January 17, 2019
Last week I shared my thoughts about New Year’s Resolutions, and that I am doing something different…a new thing to start this year!
Instead of focusing on what I haven’t done, where I’ve “failed”, making resolutions to do better… I’m making a list of what I have done, where I’ve succeeded, and what I’m pretty happy with. Last week I wrote about my bullet-proof vest. Scroll down to read it.
My next “success” story is about hassles and problems. Every-day ones I’m pretty good at not getting all tangled up in. Some big ones still get to me.
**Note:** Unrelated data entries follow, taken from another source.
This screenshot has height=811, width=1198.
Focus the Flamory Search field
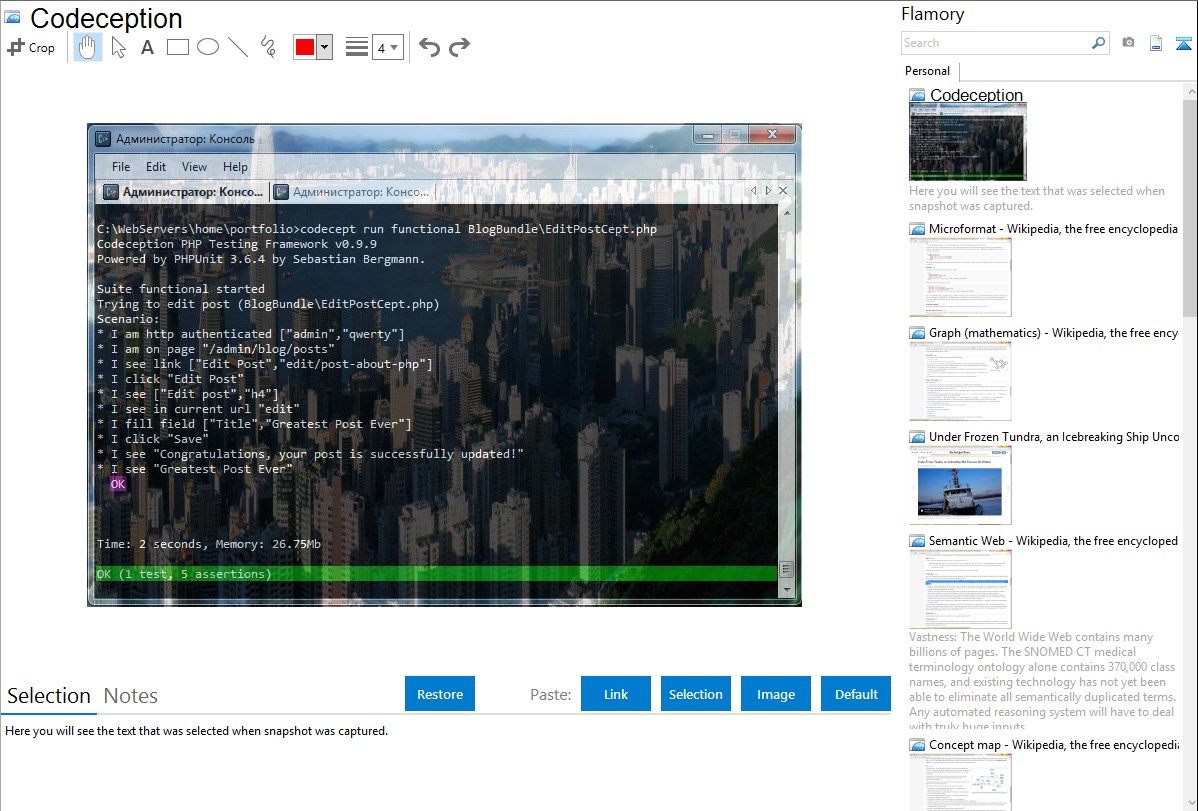[x=995, y=43]
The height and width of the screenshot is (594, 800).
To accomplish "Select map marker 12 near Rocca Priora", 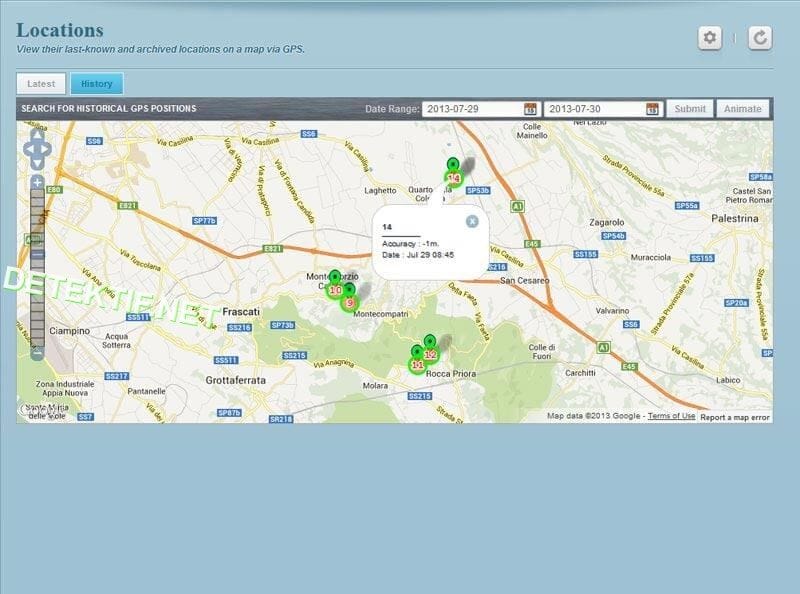I will (428, 354).
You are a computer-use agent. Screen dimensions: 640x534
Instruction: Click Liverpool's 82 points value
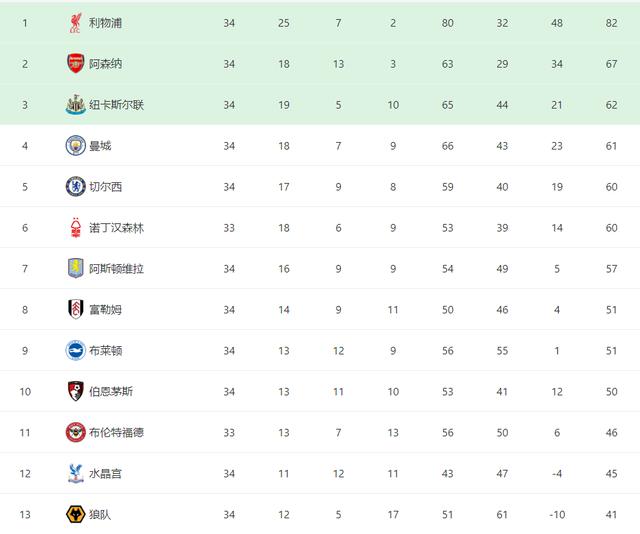point(610,22)
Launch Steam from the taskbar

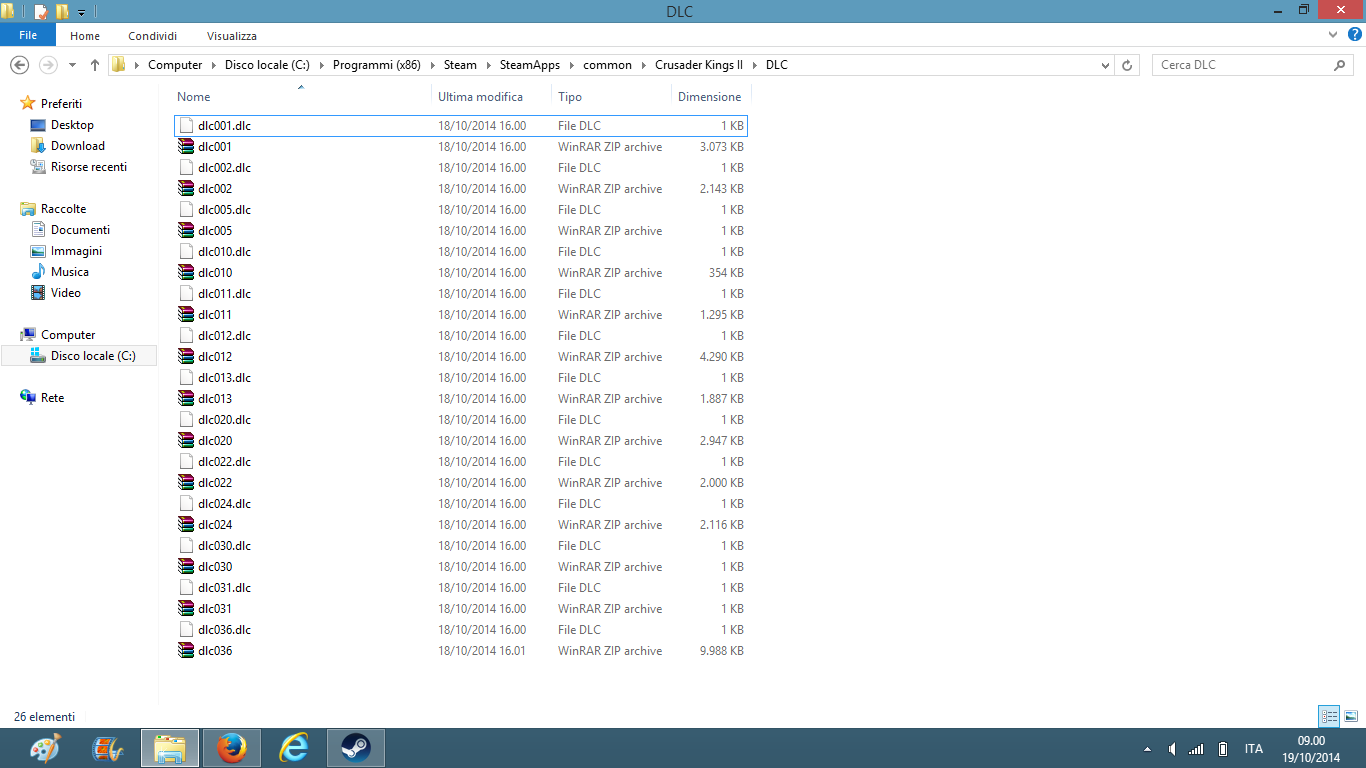pos(355,747)
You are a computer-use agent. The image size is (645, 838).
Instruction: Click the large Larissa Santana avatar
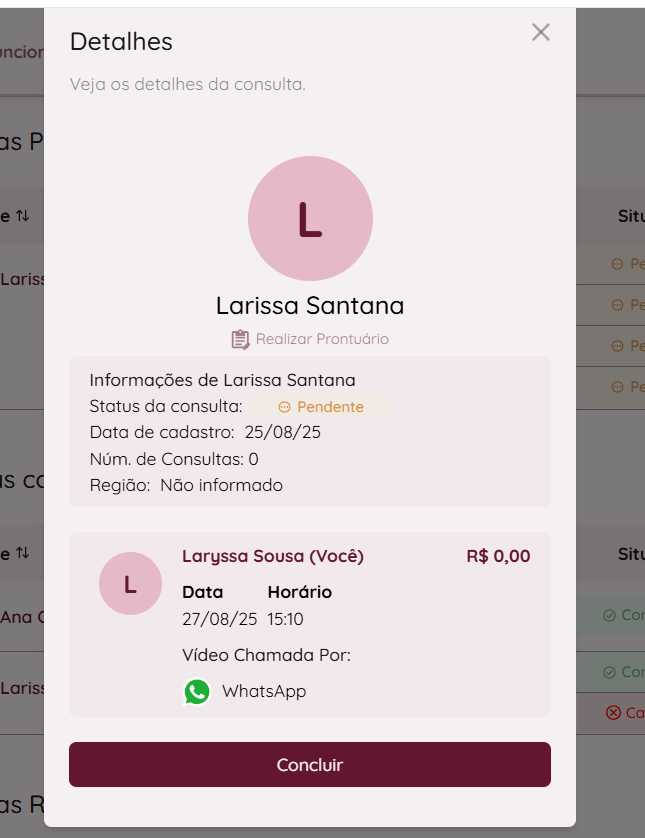point(310,218)
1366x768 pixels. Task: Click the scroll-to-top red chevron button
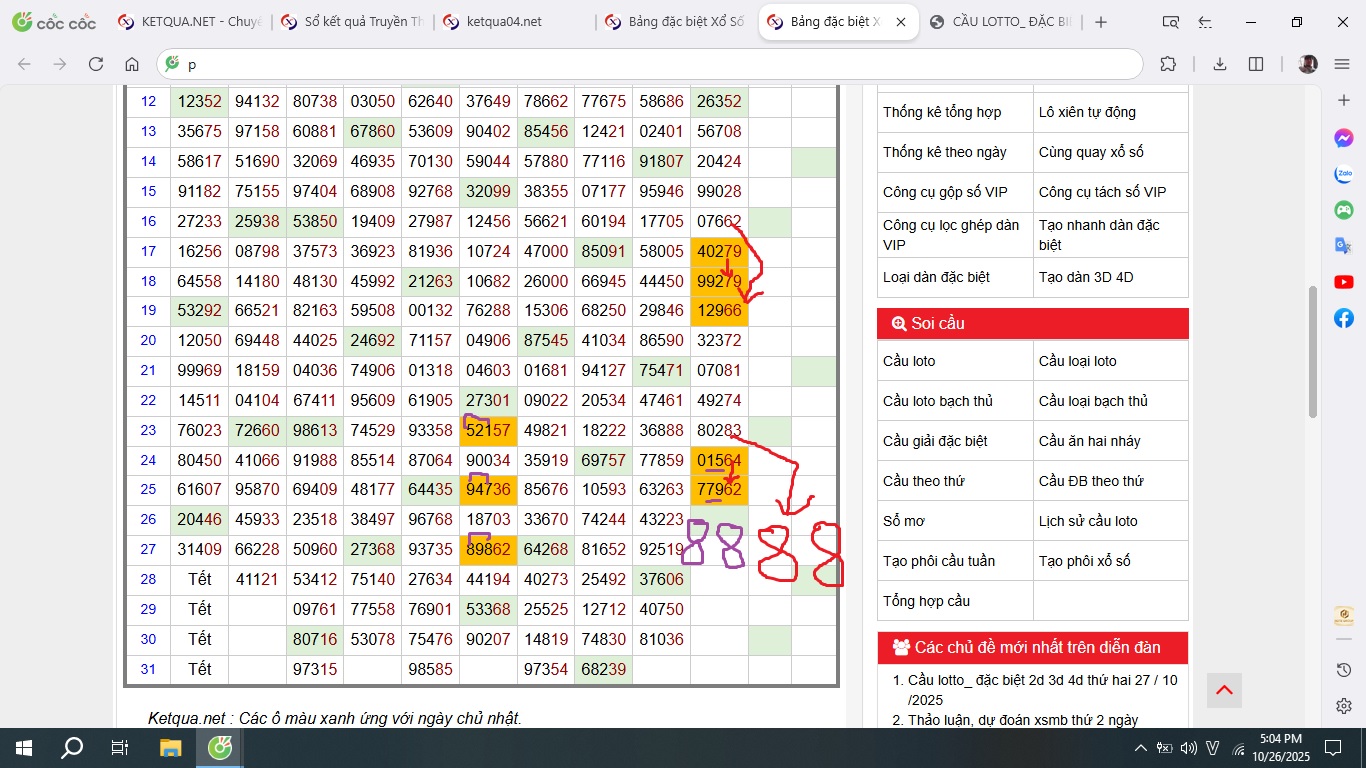click(1224, 689)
Like what if my husband was in an accident and in a wheel chair and required my full-time care. Forever. Yet was unaware of himself enough to communicate! What if that was the rest of my life! My whole life? Forever and ever? When he was late coming home from a bicycle ride on busy city streets…well, I would be afraid and would think “What if that happens! I couldn’t take it!” Of course I could, but it was still scary and scary can turn into angry and angry can turn into unreasonableness.
Or like when, one day, at holiday time, there was a family conflict about something and I said what I wanted. Really wanted. A few others disagreed. Just disagreed. No threats and no arguing. And no conclusion.As the day drew near, for that holiday dinner at my house, I began to wonder if the disagreeing people would even come. What if they boycotted my holiday dinner! After all, no one had sa id, “That’s ok, I understand how you feel, it’s fine.”
The morning of, my heart ached and I tried to comfort myself with, “Never mind…it’ll be OK!”
“But wait! What if it’s not OK! It might not be OK!” And in an instant, just sitting on my couch, my heart knew, “IT might not be OK, but I will be OK! I will be OK!”
I’ve reached this place in my life where I no longer fear what can happen. Because I know, really know deep in my soul, that no matter what happens, no matter the crisis or if I am alone, I will be OK. And this, too, again, feels marvelous! PS: everybody did come to holiday dinner!